TKDL, located in Ghaziabad, on the outskirts of Delhi, is not the easiest of places to find even with a map. And when you do find this internationally recognised institution there is nothing much to see barring some graphic representations of traditional Indian systems of medicine. TKDL is a technology platform. It uses the tools of information technology and a novel classification system to make available the traditional medical knowledge of India to patent offices in the major developed countries so that what was known for centuries is not patented by unscrupulous individuals, companies and research organisations as something they claim to have discovered or invented.
All of this required not just high-end technology, but also skills of a high order: people with knowledge of ancient texts, modern medicine and technical terms of foreign languages. The price tag for this unique, proprietary system: Rs 16 crore (around $3 million)—Rs 82 lakh in capital costs and the rest in recurring expenses, mainly salaries.
How effective is it? In the last three years TKDL has identified 1,000 cases of biopiracy of India’s TK. In 105 cases patent claims were withdrawn or cancelled by patent offices—decisions that were effected in just 4-5 weeks at zero cost. All that is required is an email to the relevant patent office. This is the biggest benefit for countries such as India which can ill afford the huge legal fees (a minimum $500,000) in fighting wrong patents across the globe. Or the time. For instance, it cost APEDA (Agricultural and Processed Food Products Export Development Authority) seven years and Rs 7.62 crore in legal fees (Rs 5.1 crore to a foreign law firm) to fight malafide intellectual property rights on basmati rice. This does not include the tab for travel and administrative costs which could well have matched the legal expense.
Based on this, it would cost the country a whopping $200 billion to defend the 250,000 formulations now listed in the digital library. More significant, claim CSIR officials, is that TKDL is acting as a deterrent. A recent study reveals as much as a 44 per cent decline in patent claims filed on Indian systems of medicine. This is probably what prompted Peru, which has publicly declared its intention of setting up a similar institution, to send its Minister of Foreign Trade to meet Gupta earlier this year. Like India, Peru is a megadiverse country and has been waging an active campaign to protect and preserve its natural resources. Although its National Commission on Biopiracy is a good watchdog—a senior World Intellectual Property Organization (WIPO) official described the country as a leader in the fight against misappropriation—Peru says it wants an institution that will catalogue its rich biodiversity and determine the manner in which it should be accessed.

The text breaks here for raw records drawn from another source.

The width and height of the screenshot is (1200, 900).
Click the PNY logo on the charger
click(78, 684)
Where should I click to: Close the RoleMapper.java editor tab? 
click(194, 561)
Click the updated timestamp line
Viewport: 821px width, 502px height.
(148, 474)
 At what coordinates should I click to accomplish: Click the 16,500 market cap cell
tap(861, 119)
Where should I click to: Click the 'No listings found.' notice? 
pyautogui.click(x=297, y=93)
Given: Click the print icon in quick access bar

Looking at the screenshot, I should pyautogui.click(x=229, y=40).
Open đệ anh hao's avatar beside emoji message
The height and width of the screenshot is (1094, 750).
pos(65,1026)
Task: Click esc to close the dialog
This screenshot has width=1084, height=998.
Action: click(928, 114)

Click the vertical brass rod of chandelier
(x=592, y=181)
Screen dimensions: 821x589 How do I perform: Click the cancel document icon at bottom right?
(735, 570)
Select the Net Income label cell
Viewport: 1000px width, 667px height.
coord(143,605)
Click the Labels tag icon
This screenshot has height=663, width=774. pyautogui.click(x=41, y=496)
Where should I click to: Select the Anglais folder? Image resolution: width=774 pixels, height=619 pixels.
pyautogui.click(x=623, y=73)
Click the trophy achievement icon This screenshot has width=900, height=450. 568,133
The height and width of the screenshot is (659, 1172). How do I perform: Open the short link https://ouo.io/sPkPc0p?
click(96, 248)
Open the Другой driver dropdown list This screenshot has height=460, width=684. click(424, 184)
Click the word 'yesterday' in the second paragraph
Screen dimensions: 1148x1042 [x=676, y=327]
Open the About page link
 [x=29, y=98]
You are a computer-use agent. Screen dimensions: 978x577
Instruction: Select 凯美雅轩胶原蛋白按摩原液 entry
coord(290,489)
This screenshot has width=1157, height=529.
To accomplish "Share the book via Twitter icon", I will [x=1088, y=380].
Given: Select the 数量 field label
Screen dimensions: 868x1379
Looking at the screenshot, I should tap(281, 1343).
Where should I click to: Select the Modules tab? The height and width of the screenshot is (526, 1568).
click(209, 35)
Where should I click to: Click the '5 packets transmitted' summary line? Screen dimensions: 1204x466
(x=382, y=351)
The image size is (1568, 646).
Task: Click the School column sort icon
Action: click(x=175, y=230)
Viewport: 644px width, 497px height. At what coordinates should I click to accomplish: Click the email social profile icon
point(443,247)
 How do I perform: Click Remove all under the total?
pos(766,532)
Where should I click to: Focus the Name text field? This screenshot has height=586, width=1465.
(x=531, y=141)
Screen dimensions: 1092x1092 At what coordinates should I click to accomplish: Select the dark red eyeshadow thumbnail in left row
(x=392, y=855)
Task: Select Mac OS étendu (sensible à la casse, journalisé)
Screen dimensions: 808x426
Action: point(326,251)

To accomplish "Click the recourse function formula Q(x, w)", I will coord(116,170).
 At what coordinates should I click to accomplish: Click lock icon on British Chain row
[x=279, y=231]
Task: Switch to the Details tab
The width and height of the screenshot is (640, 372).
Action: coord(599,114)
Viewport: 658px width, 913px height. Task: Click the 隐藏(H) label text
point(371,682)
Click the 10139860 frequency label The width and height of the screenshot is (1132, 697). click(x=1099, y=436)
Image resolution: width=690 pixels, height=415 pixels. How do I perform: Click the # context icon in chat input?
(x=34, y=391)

TKDL is work in progress and will continue to be so for a long time. Apart from the huge collection of ancient texts yet to be tapped, it also plans to access the database of all publicly funded national institutes. Already, it protects about a quarter of a million formulations culled from ancient texts. Its latest addition is yoga postures and the library has videos of the most common exercises. This is a response to the national furore over the increasing number of patents being granted in the West for yoga exercise which practitioners claim. Recognising India’s singular achievement, WIPO and CSIR held, in March 2011, an international conference on using TKDL as a model for protection of TK globally. That meeting drew 33 developing countries eager to have their own versions of this mechanism. According to WIPO, such a mechanism can fuel future innovation and benefit-sharing. There was widespread agreement about the value of TKDLs to protect against misappropriation of TK, as well as their potential in enabling further innovation, such as in the area of public health.
The irony is that TKDL’s repository is being ignored at home. The Indian patent office is reported to have allowed several patents that infringed TK and in some instances upheld claims that TKDL had managed to stop or amend abroad! A recent case was a patent awarded to Bengaluru-based Avesthagen for a formulation using jamun and cinnamon, a claim that CSIR had managed to thwart in the European Patent Office. But in the case of the Indian patent, CSIR seems to have been sleeping.